In 2020, the Nova Scotia Black and Indigenous Coach Mentorship Program began with the goal of recruiting and supporting coaches of colour in the province. Since then, more than two dozen coaches have taken part as either mentors or mentees.
“We are helping to encourage and empower more Black and Indigenous coaches to get involved in sport and to get involved in coaching. To [help them] see it more as a long-term commitment and to pursue their coaching education through levels coach certification,” said Mark Smith, Softball Canada Hall of Fame member and head of the program.
A handful of Dalhousie University Tigers coaches, such as Anton Berry, Cindy Tye and Dan Ota, have completed or are currently in the program.
Smith said the program helps coaches find their voice in their ability to ask questions related to coaching or working with young people, in an environment where others have shared the same challenges.
Coaches are not familiar with one another before entering the program said Smith, but they discover quickly what they share in common, the challenges they face and the importance of being able to have a conversation about these topics.
“You can implement these things into your everyday life: the life skills around problem-solving.

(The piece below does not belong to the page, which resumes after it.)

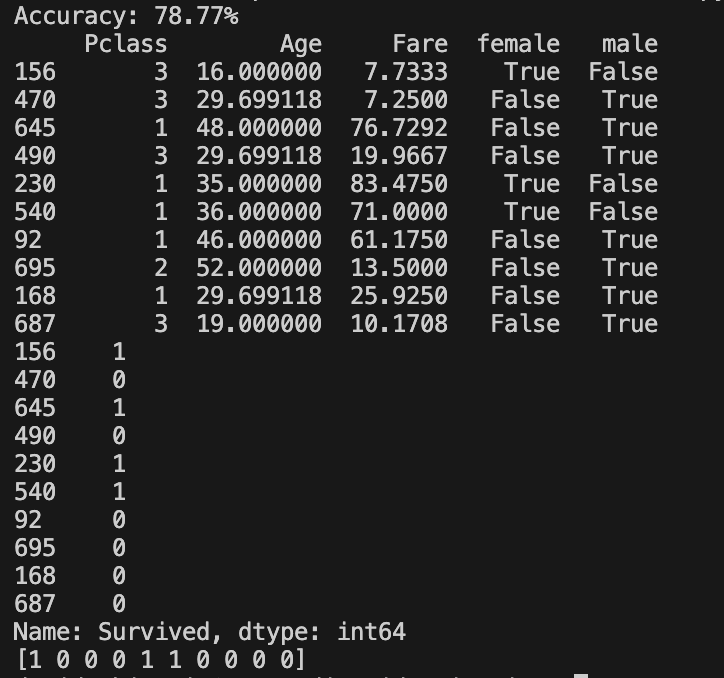Click the fare value 7.7333
Viewport: 724px width, 678px height.
pyautogui.click(x=406, y=72)
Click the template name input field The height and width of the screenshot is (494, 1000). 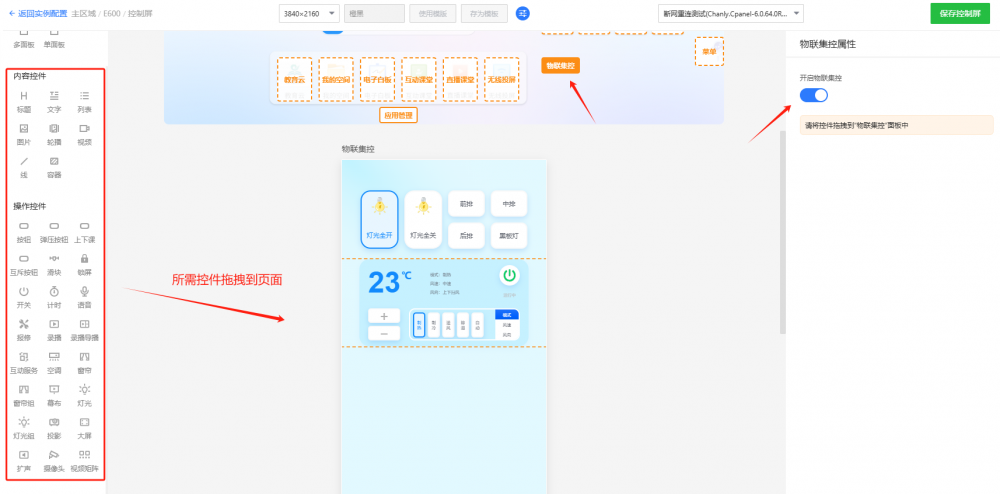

But how do I take a more active role in having difficult conversations? How do I recognize what some of the challenges and barriers are, and create a space for other athletes to be able to talk about it?” Smith said.
These skills are important for any coach, but are emphasized among the coaches of colour taking part in the program, said Smith.
“For the most part, they are the only ones that look like them in these environments and therefore, don’t always feel comfortable to take the initiative that’s required,” said Smith.
Rewards from the program’s progress will become evident in three to five years, said Smith. Coaches have told him they feel more confident in the decisions they are making from learnings from the program.
As the program continues to progress, Smith said there will be a long-term benefit for athletes of colour. But they will most likely have to contend with a challenge each member of the program has faced before: racism.
Smith said raising awareness and having people who empathize with situations and recognize when issues arise is important. Being one’s own advocate and being willing to stand and step up to speak out on something whether in a coaching, workplace or community environment is important when dealing with racism.
“We know there are elements of racism that exist every day. This is not so much [about] the awareness raising because we know it exists, but how do we work through it?” he said. “How do we problem solve? How do we ensure that we create space for ourselves and others that look like us and continue to build allies and relationships along the way?”